Greg Palast In Ecuador  

Posted by Big Gav


It seems to be Latin America month here at PE - Greg Palast has an interesting report from Ecuador (which I covered a few days ago with a story from the rainforest) with an oil angle to it.

I was in Ecuador last year and I'm surprised that demonstrators have been successful at removing at least one president - during my visit all the streets around the parliament buidling and main square had teams of riot police waiting for the first signs of any trouble.

I should note that central Quito is supposedly pretty dangerous (and my hotel certainly had the most ferocious guard dog I've ever seen anywhere), but I didn't have any trouble walking all around the city during the day - although there were some areas I walked through pretty quickly. The old town is excellent if you're into old Spanish colonial architecture (no Inca ruins though - you'll need to go to the backcountry for them).
I'd taken time out from the state of siege in the capitol to take the twins on a quick holiday further up the Andes (or down, I don't know which).

It cost a dollar and a half US to stand on the planet's belly button -- that's a buck fifty in the local currency, too -- Ecuador's been "dollarized," which is why everyone is flat broke and in a bad mood and why Quechua women in bowler hats were screaming into the cameras, "TODO FUERA! TODO FUERA !" -- Everybody out! -- in front of the Presidential Palace.

They didn't like their president last week -- the ladies in the bowler hats (about a hundred thousand of them) chased him to Brazil -- and they don't like the new one either. Or ANYONE. They want EVERYONE out. No more US dollarized governments that promise them water pipes and electricity and vaccinations for the kids.

They had no water, except what they could carry in jugs up the hill, and thirty dollar electric bills, when the few with jobs make a hundred a month, and no shots for the kids -- and they were all in a bad mood about it.

I wanted to tell them they are rich -- this nation, once a member of OPEC -- sits on 2 billion barrels of oil and probably a lot more according to the World Bank documents in my briefcase marked FOR OFFICIAL USE ONLY, Ecuador is required to pay 70% of its new oil money to foreign bondholders.

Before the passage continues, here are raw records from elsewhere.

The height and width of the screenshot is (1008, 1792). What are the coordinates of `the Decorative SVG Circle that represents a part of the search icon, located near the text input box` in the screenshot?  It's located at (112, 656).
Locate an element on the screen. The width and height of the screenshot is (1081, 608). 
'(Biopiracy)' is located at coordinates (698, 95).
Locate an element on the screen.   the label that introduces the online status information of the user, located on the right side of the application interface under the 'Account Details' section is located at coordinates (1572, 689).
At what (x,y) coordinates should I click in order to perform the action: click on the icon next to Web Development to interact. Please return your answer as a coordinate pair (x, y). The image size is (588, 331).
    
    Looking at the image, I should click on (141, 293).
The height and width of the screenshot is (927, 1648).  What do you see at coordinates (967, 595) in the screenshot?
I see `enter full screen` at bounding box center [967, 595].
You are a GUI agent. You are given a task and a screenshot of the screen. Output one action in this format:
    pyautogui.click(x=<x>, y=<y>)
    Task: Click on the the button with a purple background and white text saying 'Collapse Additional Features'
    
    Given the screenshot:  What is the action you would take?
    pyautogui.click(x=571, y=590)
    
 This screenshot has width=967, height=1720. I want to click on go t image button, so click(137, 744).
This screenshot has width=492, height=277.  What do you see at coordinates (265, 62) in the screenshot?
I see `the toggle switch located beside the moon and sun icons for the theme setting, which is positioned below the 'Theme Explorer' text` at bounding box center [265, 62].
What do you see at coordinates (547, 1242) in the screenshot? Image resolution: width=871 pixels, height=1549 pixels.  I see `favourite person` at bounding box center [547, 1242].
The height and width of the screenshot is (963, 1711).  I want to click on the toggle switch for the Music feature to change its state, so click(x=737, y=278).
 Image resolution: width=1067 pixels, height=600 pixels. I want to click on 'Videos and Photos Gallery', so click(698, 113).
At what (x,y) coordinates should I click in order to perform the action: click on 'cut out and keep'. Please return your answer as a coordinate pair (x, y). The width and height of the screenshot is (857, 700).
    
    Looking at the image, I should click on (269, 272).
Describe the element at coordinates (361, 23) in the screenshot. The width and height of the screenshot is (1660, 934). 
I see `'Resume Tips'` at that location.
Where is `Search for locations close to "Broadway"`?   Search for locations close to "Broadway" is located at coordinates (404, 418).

Who ARE these guys who hold the mortgage on this once-upon-a-time Inca Empire? Inside the presidential palace, where we could barely hear the ladies telling him to get the hell out, the President said quietly, after the cameras were off, "We don't KNOW who they are (these guys who own the country) and THAT'S TERRIBLE."

What's terrible is that everyone DOES know who they are -- it's understood, a UN guy told me, the bonds are held by the old oligarchs who stripped the nation's banks and re-planted themselves in Miami -- and now hold the nation ransom by manipulating its debt securities. And of course, the US power company represented by Henry Kissinger.